La muerte también puede ser fiesta, o por lo menos su visión no siempre genera dolor y lágrimas. México, con su tradicional celebración del Día de los Muertos todos los primeros de noviembre, es un ejemplo de ello.
Esto es un ejemplo de la sobrevivencia de la sociedad y la raíz indígena en la formación de la cultura del país.
“Es primero el agradecimiento a esos seres que ya no están por habernos regalado parte de su vida, por compartirla. Es también la alegría que celebra la vitalidad incluso en la muerte” plantea el antropólogo forense Gregorio Henríquez.
Pero este tipo de celebraciones en las que por un día se abren las puertas de casas a los espíritus de quienes ya murieron y se les festeja con regalos y comida (como el pan de muertito o las roscas) no es exclusivo de la cultura mexicana.
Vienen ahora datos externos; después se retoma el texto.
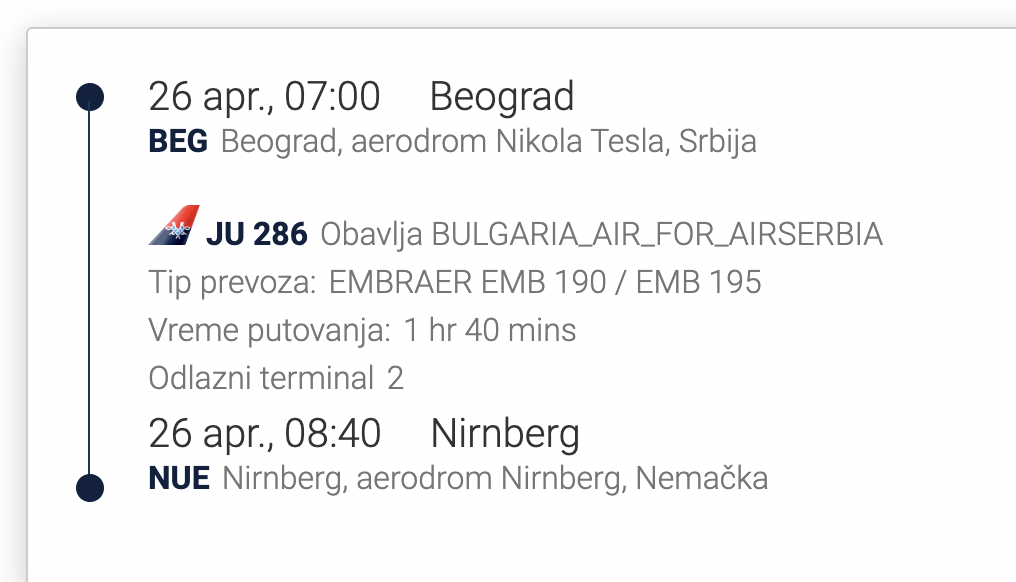The width and height of the screenshot is (1016, 582).
Task: Click the Beograd departure city heading
Action: [x=502, y=97]
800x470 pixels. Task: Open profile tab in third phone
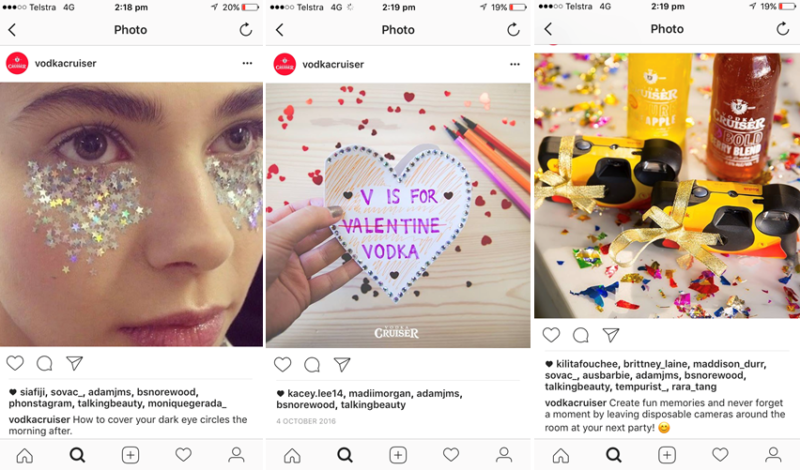pos(773,455)

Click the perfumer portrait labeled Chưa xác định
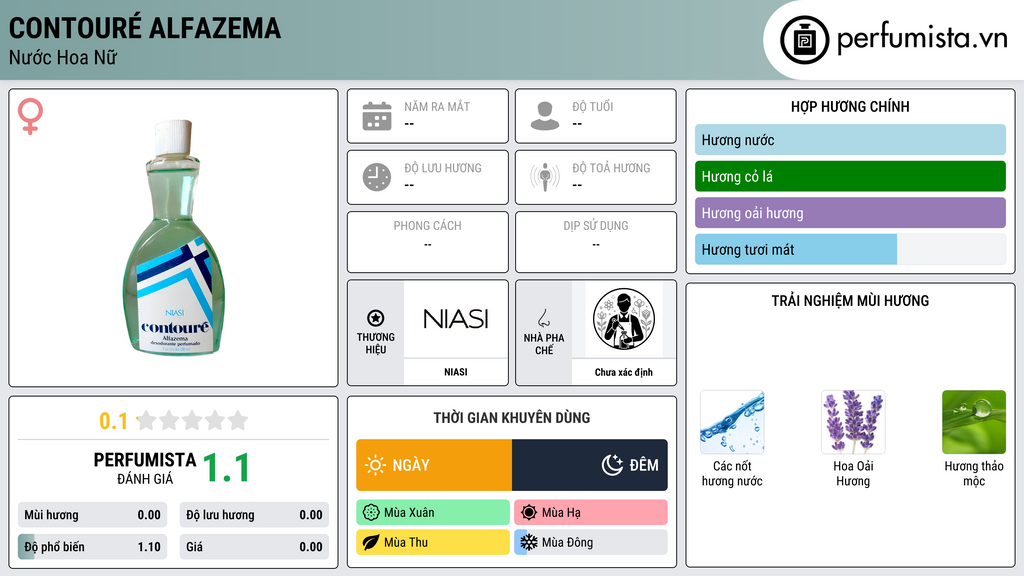(x=624, y=319)
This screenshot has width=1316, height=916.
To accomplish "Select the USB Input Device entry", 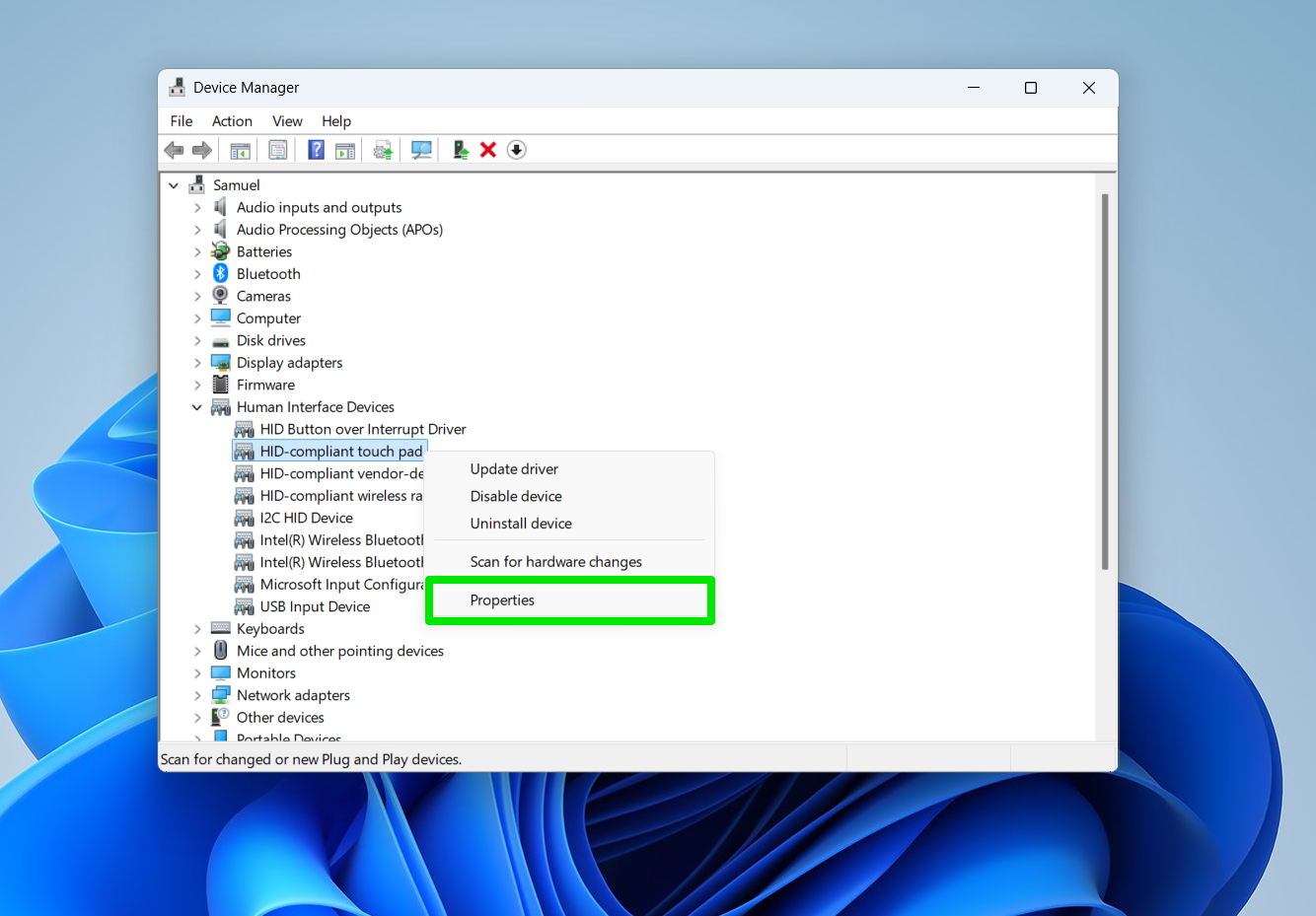I will [x=315, y=607].
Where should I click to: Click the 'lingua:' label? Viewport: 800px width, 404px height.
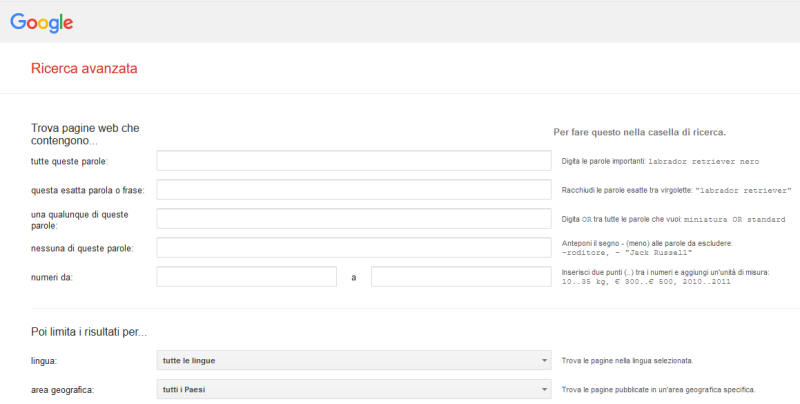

También algunas poblaciones indígenas colombianas, como los guambianos, tienen celebraciones especiales en las que los familiares de los fallecidos se acercan al cementerio y preparan una cena para recordarlo y celebrarlo.
Y también algunas fiestas y carnavales tienen un componente en el que también la muerte se convierte en un motivo de jolgorio, de baile y de música, quizá como una forma de exorcizarla.
“El Carnaval de Barranquilla con su danza del Garabato, que muestra la gran danza de la muerte, que a cualquiera de nosotros nos invita a bailar, o sea nos saca de esta vida en cualquier momento, y a esa no le podemos decir que no”, dice Henríquez.